Upgrading HDP Manually
Also available as:
PDF
loading table of contents...

Start Hadoop Core

[Warning]Warning

Before you start HDFS on a highly available HDFS cluster, you must start the ZooKeeper service. If you do not start the ZKFC, there can be failures.

To start HDFS, run commands as the $HDFS_USER.

[Note]Note

The su commands in this section use keywords to represent the Service user. For example, "hdfs" is used to represent the HDFS Service user. If you are using another name for your Service users, you will need to substitute your Service user name in each of the su commands.

  1. Replace your configuration after upgrading on all the HDFS nodes. Replace the HDFS template configuration in /etc/hdfs/conf.

  2. If you are upgrading from a highly available HDFS cluster configuration, start all JournalNodes. On each JournalNode host, run the following commands:

    su - hdfs -c "/usr/hdp/current/hadoop-client/sbin/hadoop-daemon.sh start journalnode"

    [Important]Important

    All JournalNodes must be running when performing the upgrade, rollback, or finalization operations. If any JournalNodes are down when running any such operation, the operation fails.

  3. If you are running HDFS on a highly available namenode, you must first start the ZooKeeper service

    [Note]Note

    Perform this step only if you are on a highly available HDFS cluster.

    Run the following command on all NameNode hosts:

    su - hdfs -c "/usr/hdp/current/hadoop-client/sbin/hadoop-daemon.sh start zkfc"
  4. Start the NameNode.

    Because the file system version has now changed you must start the NameNode manually.

    On the active NameNode host, run the following commands:

    su - hdfs -c "/usr/hdp/current/hadoop-client/sbin/hadoop-daemon.sh start namenode -upgrade"

    On a large system, this can take a long time to complete.

    [Note]Note

    Run this command with the -upgrade option only once. After you have completed this step, you can bring up the NameNode using this command without including the -upgrade option.

    [Note]Note

    If you receive the error:

    Failed to find Premain-Class manifest attribute in
          /usr/hdp/<HDP-version>/hadoop/lib/ranger-hdfs-plugin-shim-0.5.0.***.jar
    Error occurred during initialization of VM
    agent library failed to init: instrument

    after an upgrade to HDP-2.3.6, remove set-hdfs-plugin-env.sh from the /usr/hdp/<hdp-version>/hadoop/conf/ directory.

    To check if the Upgrade is in progress, check that the "\previous" directory has been created in the \NameNode and \JournalNode directories. The "\previous" directory contains a snapshot of the data before upgrade.
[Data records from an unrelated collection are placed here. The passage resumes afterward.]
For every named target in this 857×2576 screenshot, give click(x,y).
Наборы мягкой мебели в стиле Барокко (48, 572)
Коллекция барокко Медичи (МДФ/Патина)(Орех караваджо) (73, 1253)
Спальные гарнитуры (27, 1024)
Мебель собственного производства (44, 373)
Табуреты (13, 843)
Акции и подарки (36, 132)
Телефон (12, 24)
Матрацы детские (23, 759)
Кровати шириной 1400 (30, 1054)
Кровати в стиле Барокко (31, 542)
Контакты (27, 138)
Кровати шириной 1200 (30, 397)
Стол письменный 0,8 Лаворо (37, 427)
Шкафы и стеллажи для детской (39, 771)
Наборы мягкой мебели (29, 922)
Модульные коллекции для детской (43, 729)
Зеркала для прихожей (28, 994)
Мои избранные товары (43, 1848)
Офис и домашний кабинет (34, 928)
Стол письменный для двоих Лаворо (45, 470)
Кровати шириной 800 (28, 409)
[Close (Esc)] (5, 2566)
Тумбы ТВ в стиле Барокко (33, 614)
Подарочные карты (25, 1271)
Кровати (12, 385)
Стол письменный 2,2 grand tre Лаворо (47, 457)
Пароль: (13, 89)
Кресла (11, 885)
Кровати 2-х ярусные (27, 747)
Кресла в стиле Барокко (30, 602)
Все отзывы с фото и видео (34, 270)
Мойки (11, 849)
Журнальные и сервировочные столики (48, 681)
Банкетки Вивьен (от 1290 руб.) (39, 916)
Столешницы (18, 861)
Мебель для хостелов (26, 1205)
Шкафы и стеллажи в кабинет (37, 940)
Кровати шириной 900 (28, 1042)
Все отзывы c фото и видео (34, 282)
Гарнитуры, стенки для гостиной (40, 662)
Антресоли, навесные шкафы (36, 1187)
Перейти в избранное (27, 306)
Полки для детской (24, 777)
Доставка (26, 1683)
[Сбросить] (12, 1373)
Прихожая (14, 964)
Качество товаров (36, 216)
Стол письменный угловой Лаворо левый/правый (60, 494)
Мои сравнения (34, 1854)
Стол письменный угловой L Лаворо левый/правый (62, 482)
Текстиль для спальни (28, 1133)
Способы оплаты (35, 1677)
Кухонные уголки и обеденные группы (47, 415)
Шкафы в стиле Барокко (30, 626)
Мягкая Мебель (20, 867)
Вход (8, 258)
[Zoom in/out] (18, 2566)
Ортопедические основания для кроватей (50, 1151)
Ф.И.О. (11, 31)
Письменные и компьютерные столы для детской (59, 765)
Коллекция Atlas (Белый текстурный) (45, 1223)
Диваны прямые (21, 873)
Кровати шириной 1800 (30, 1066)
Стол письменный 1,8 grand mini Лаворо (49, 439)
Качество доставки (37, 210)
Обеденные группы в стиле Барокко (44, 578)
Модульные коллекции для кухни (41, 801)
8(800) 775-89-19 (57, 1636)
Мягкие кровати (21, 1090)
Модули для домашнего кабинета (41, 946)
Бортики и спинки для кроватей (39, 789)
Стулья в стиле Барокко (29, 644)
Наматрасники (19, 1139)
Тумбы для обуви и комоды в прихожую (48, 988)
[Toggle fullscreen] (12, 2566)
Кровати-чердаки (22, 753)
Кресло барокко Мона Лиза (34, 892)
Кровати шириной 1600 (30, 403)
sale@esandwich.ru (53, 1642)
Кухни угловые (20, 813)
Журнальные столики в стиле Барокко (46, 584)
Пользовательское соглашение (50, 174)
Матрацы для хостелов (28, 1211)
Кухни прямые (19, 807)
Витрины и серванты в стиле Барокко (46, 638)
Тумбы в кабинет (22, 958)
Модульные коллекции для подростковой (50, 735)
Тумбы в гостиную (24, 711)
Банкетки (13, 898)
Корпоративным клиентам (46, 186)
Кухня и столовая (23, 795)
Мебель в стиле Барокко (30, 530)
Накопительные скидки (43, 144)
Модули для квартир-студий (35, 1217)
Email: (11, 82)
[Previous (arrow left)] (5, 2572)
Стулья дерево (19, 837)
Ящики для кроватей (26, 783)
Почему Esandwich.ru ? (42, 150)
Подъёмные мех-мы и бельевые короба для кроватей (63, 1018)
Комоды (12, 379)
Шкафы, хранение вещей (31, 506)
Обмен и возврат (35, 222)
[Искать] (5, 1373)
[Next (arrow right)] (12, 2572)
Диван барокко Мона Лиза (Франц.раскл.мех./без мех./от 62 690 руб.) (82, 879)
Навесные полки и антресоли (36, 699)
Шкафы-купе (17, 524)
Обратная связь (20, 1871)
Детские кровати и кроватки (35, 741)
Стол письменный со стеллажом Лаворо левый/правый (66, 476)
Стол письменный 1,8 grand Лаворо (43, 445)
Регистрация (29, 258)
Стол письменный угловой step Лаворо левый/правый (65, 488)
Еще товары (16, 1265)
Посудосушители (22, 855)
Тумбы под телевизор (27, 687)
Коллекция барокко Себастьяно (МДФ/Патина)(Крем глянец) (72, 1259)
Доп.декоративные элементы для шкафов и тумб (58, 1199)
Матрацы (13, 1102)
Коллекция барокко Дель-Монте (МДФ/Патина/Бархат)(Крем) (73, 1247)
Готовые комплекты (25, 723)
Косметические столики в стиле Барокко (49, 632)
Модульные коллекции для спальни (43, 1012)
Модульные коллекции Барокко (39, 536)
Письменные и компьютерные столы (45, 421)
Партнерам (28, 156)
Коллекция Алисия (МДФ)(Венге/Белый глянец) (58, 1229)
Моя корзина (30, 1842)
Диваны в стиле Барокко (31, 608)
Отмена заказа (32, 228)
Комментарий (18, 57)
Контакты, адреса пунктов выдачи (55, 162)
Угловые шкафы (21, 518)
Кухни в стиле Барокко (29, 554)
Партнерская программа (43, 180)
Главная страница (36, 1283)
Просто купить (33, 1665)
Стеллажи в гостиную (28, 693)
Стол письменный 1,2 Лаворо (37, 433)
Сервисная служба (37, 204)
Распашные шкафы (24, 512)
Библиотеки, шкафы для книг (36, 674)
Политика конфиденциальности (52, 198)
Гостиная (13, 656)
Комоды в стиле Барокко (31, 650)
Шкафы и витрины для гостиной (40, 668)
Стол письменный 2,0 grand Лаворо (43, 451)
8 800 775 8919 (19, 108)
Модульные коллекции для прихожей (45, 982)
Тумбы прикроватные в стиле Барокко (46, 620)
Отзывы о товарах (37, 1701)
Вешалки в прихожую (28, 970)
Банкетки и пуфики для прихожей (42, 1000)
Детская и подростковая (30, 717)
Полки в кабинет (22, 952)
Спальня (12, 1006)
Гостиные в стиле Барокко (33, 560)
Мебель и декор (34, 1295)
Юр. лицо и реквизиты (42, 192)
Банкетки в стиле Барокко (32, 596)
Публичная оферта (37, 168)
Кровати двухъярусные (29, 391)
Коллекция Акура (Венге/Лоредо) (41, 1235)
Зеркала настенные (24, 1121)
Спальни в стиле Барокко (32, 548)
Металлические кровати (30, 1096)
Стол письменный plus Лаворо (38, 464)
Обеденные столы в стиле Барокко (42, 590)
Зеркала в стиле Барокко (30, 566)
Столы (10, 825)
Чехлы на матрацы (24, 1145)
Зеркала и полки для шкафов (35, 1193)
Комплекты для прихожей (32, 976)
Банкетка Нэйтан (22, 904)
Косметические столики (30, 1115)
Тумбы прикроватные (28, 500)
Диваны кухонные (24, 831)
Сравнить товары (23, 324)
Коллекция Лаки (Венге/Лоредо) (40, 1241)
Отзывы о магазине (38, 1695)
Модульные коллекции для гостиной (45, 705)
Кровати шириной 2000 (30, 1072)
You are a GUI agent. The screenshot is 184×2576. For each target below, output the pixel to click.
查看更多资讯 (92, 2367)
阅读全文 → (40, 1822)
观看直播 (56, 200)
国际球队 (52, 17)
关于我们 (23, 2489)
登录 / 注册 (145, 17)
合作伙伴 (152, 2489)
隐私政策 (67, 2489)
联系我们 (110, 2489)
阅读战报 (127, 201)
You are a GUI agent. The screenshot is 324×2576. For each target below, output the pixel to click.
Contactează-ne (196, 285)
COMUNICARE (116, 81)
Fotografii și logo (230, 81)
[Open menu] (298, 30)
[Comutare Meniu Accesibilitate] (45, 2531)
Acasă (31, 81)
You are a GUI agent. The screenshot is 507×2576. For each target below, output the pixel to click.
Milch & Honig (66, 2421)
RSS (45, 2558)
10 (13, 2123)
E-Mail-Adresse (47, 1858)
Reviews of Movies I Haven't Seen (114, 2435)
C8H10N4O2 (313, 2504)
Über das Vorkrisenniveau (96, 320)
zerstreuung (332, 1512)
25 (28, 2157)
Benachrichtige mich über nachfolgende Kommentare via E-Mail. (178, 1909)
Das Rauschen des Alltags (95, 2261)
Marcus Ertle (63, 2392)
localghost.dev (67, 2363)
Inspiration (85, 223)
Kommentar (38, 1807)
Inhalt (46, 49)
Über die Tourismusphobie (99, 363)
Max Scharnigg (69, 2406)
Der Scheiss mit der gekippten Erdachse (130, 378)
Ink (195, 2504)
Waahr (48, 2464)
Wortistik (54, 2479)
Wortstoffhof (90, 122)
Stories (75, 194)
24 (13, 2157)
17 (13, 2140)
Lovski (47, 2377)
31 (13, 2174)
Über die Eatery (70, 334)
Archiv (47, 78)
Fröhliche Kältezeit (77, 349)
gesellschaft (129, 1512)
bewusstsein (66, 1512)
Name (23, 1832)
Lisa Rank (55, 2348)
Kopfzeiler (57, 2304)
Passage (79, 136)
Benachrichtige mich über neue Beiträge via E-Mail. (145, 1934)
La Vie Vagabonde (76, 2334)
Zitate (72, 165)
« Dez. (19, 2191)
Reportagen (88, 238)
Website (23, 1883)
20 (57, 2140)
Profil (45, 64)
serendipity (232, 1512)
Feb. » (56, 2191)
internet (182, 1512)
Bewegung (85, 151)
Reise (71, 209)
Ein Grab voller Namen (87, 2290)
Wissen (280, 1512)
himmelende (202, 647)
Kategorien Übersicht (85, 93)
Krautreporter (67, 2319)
    In a highly available HDFS cluster configuration, this NameNode will not enter the standby state as usual. Rather, this NameNode will immediately enter the active state, perform an upgrade of its local storage directories, and also perform an upgrade of the shared edit log. At this point, the standby NameNode in the HA pair is still down. It will be out of sync with the upgraded active NameNode.

    To synchronize the active and standby NameNode, re-establishing HA, re-bootstrap the standby NameNode by running the NameNode with the '-bootstrapStandby' flag. Do NOT start this standby NameNode with the '-upgrade' flag.

    su - hdfs -c "hdfs namenode -bootstrapStandby -force"

    The bootstrapStandby command will download the most recent fsimage from the active NameNode into the $dfs.name.dir directory of the standby NameNode. You can enter that directory to make sure the fsimage has been successfully downloaded. After verifying, start the ZKFailoverController, then start the standby NameNode. You can check the status of both NameNodes using the Web UI.

  5. Verify that the NameNode is up and running:

    ps -ef|grep -i NameNode

  6. If you do not have a highly available HDFS cluster configuration (non_HA namenode), start the Secondary NameNode.

    [Note]Note

    Do not perform this step if you have a highly available HDFS cluster configuration.

    On the Secondary NameNode host machine, run the following commands:

    su - hdfs -c "/usr/hdp/current/hadoop-client/sbin/hadoop-daemon.sh start secondarynamenode"

  7. Verify that the Secondary NameNode is up and running.

    [Note]Note

    Do not perform this step if you have a highly available HDFS cluster environment.

    ps -ef|grep SecondaryNameNode

  8. Start DataNodes.

    On each of the DataNodes, enter the following command. Note: If you are working on a non-secure DataNode, use $HDFS_USER. For a secure DataNode, use root.

    su - hdfs -c "/usr/hdp/current/hadoop-client/sbin/hadoop-daemon.sh start datanode"

  9. Verify that the DataNode process is up and running:

    ps -ef|grep DataNode

  10. Verify that NameNode can go out of safe mode.

    >su - hdfs -c "hdfs dfsadmin -safemode wait"

    You should see the following result: Safe mode is OFF

    In general, it takes 5-10 minutes to get out of safemode. For thousands of nodes with millions of data blocks, getting out of safemode can take up to 45 minutes.